BEGIN
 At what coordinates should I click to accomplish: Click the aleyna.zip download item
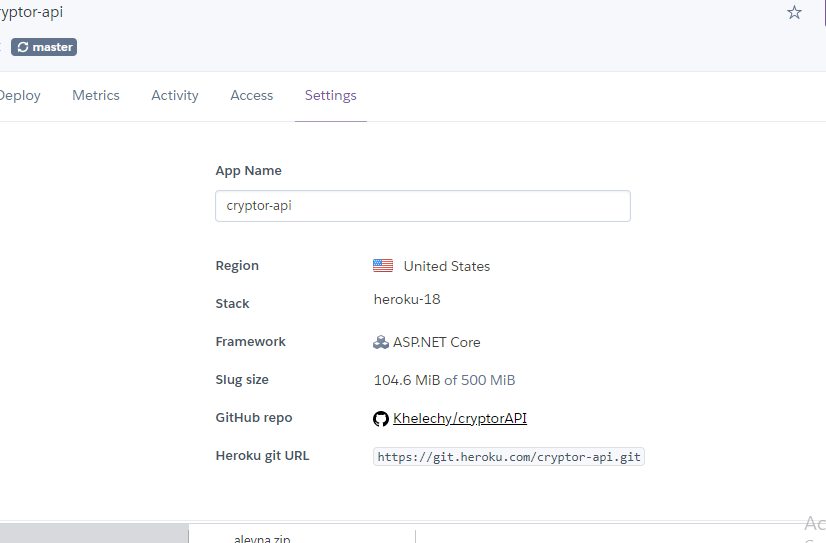click(262, 538)
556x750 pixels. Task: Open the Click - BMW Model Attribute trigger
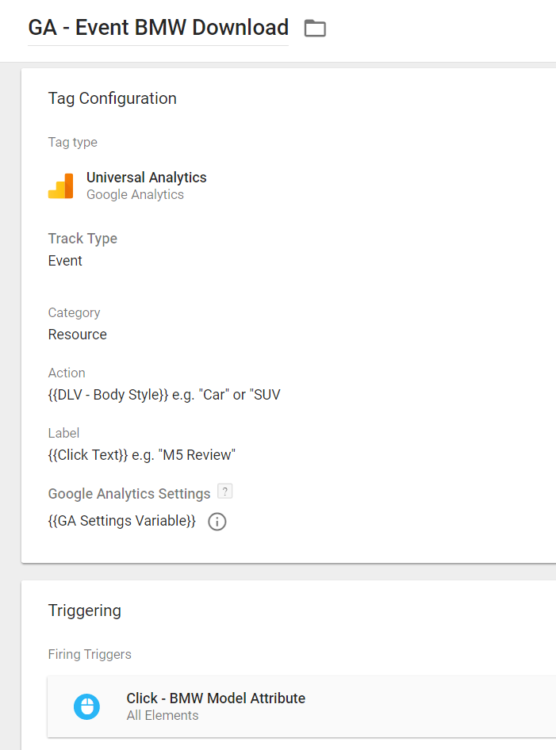pos(301,706)
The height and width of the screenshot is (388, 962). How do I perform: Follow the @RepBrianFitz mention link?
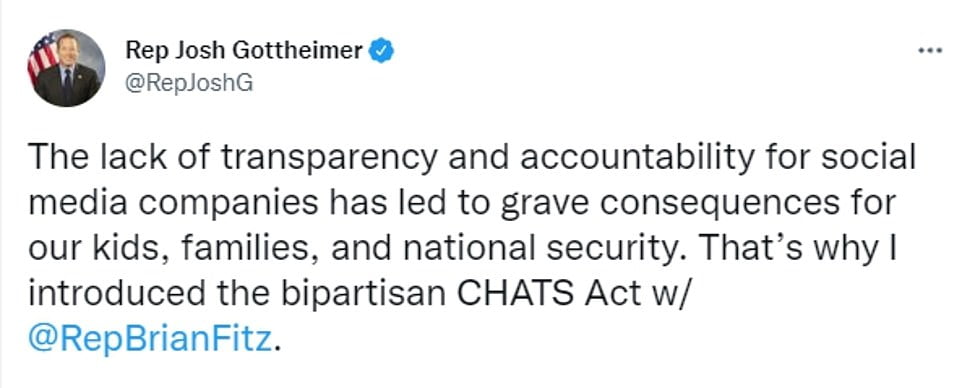coord(150,340)
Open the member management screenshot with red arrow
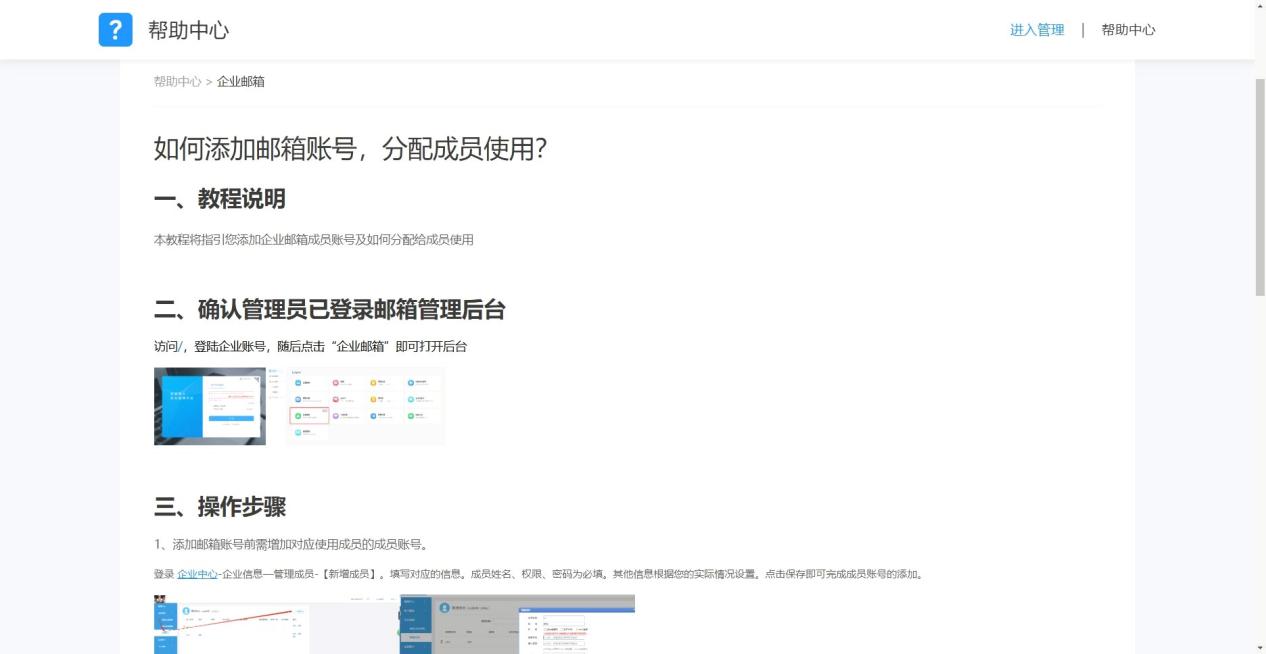Viewport: 1266px width, 654px height. tap(276, 624)
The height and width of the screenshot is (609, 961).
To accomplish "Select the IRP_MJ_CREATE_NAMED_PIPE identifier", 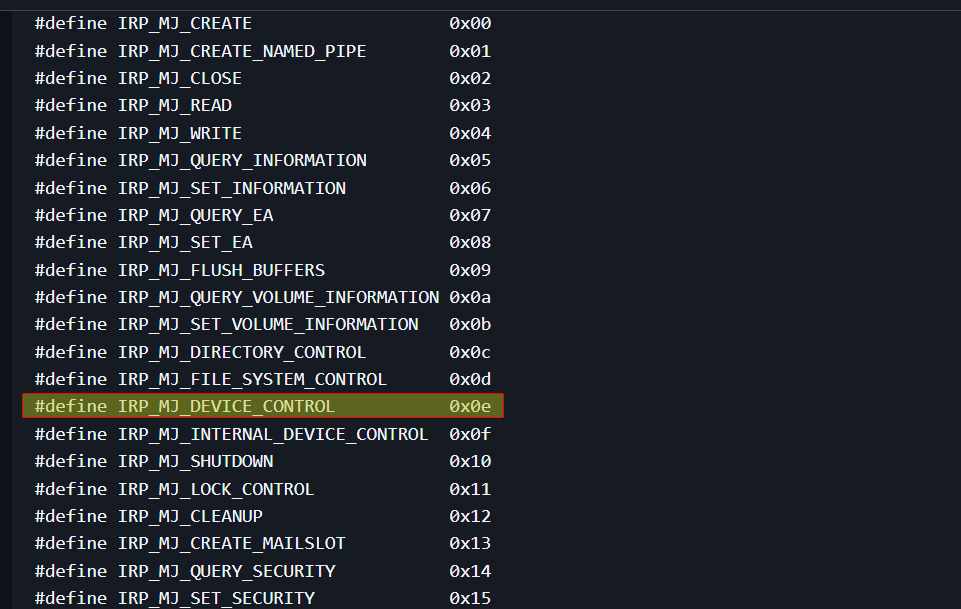I will pos(242,51).
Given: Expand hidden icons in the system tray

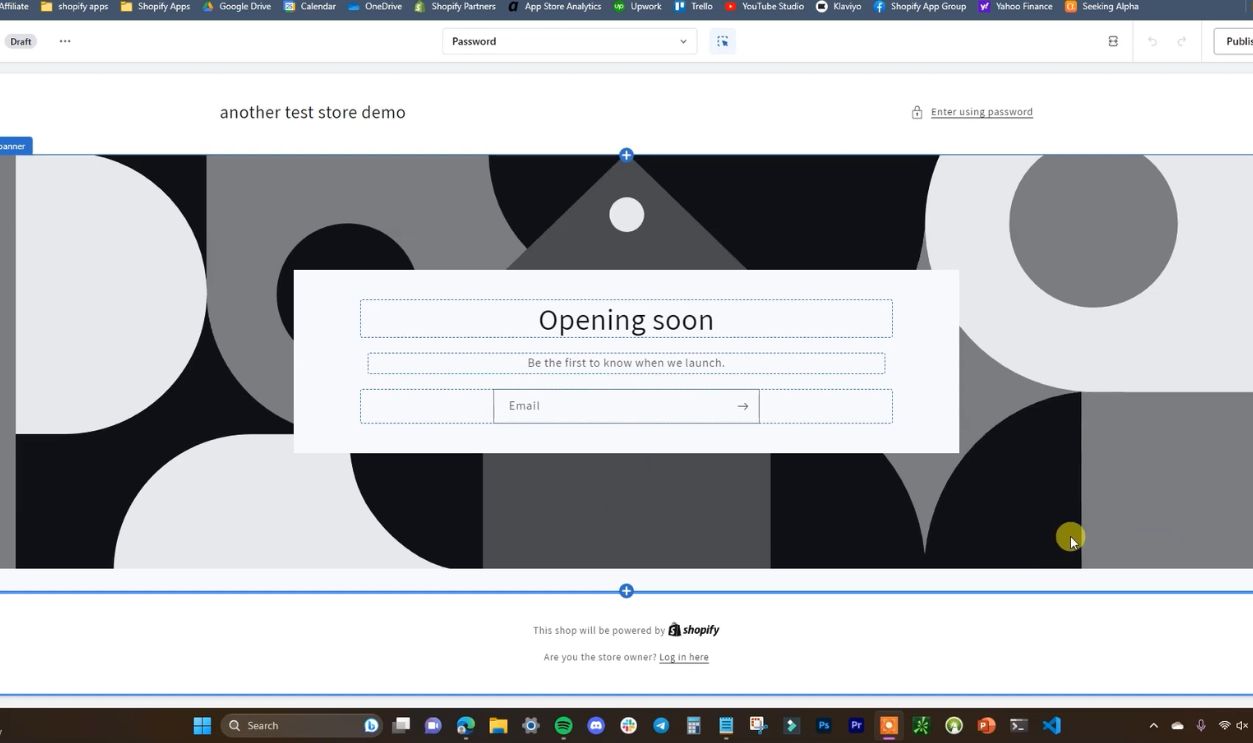Looking at the screenshot, I should click(1152, 725).
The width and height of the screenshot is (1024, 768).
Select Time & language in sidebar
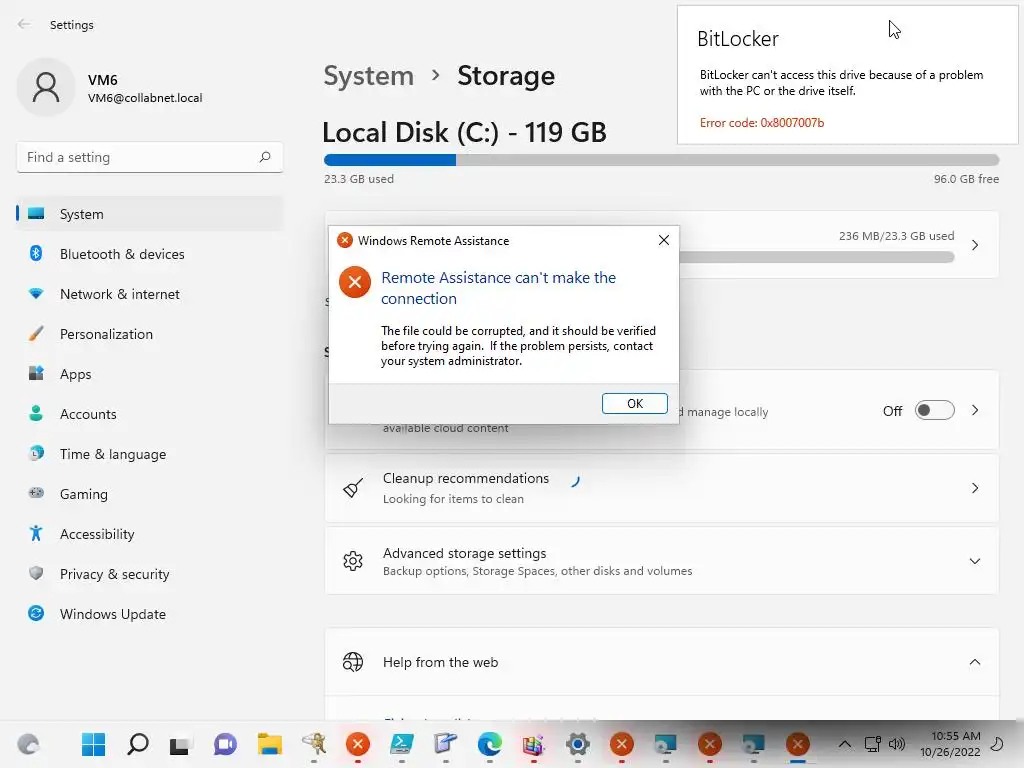point(113,454)
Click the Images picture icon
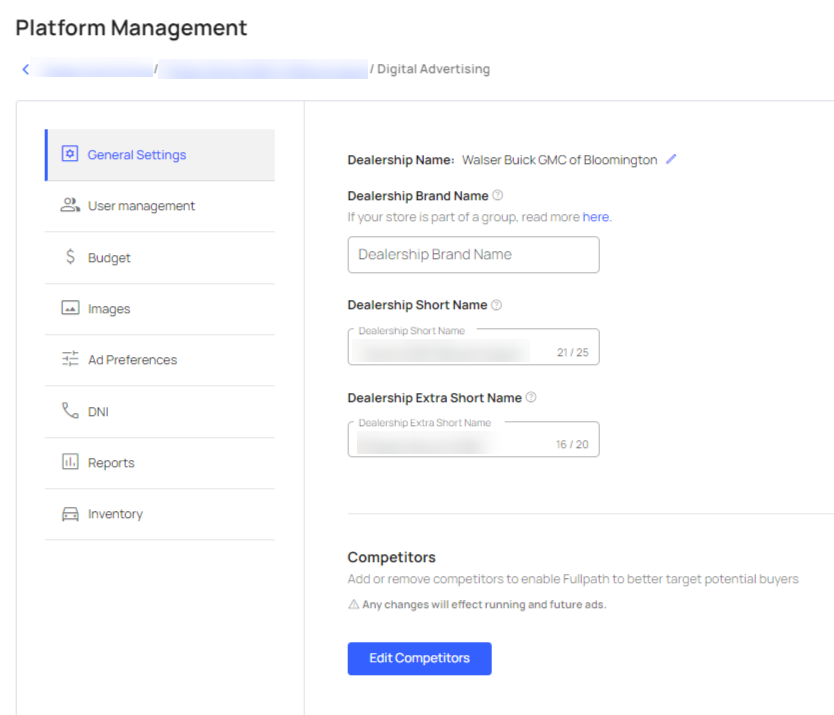Screen dimensions: 834x715 click(70, 308)
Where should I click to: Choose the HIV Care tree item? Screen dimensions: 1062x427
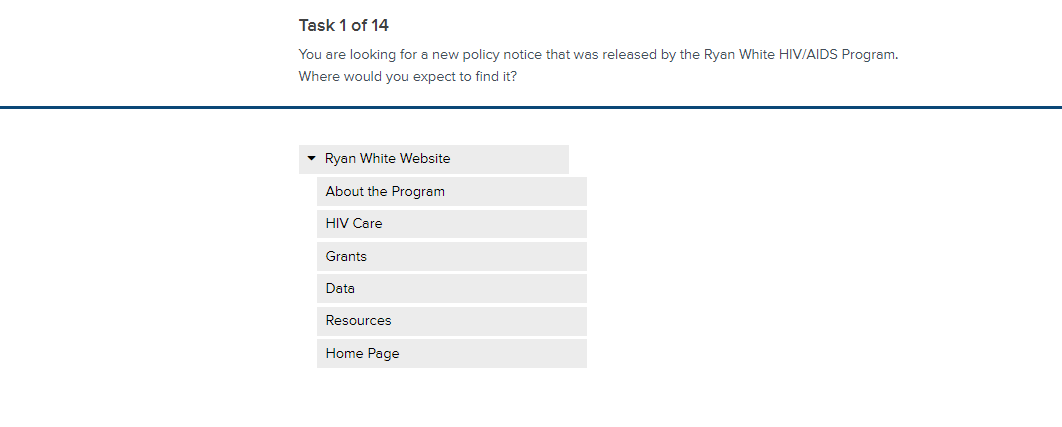coord(354,224)

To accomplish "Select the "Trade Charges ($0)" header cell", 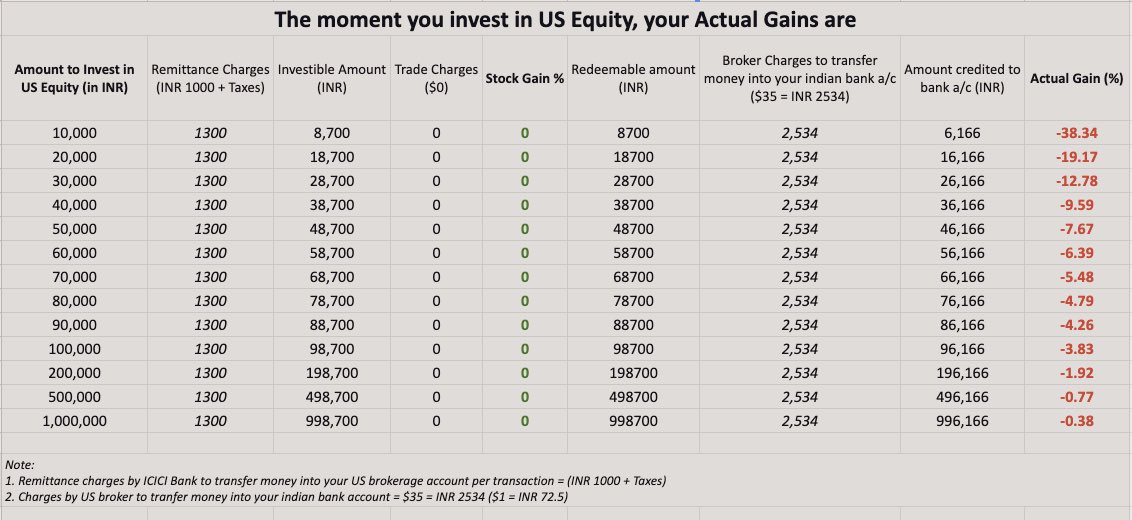I will tap(436, 78).
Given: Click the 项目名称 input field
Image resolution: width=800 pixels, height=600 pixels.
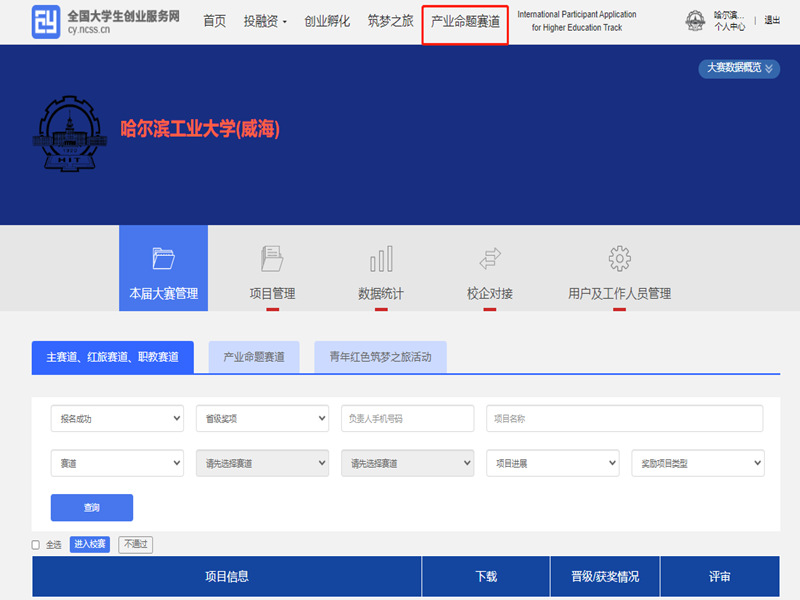Looking at the screenshot, I should (624, 418).
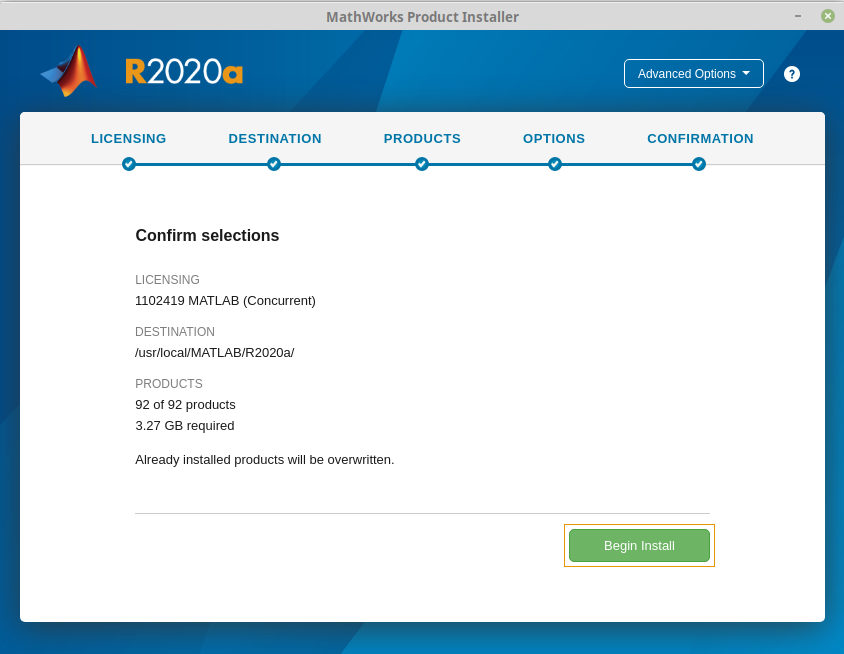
END
Beginning with the line that contains "Given: Click the 项目名称 input field" and ending with the last line of the data, restate each line word for word. Exclude the pictures.

Given: Click the 项目名称 input field
Image resolution: width=800 pixels, height=600 pixels.
Looking at the screenshot, I should (624, 418).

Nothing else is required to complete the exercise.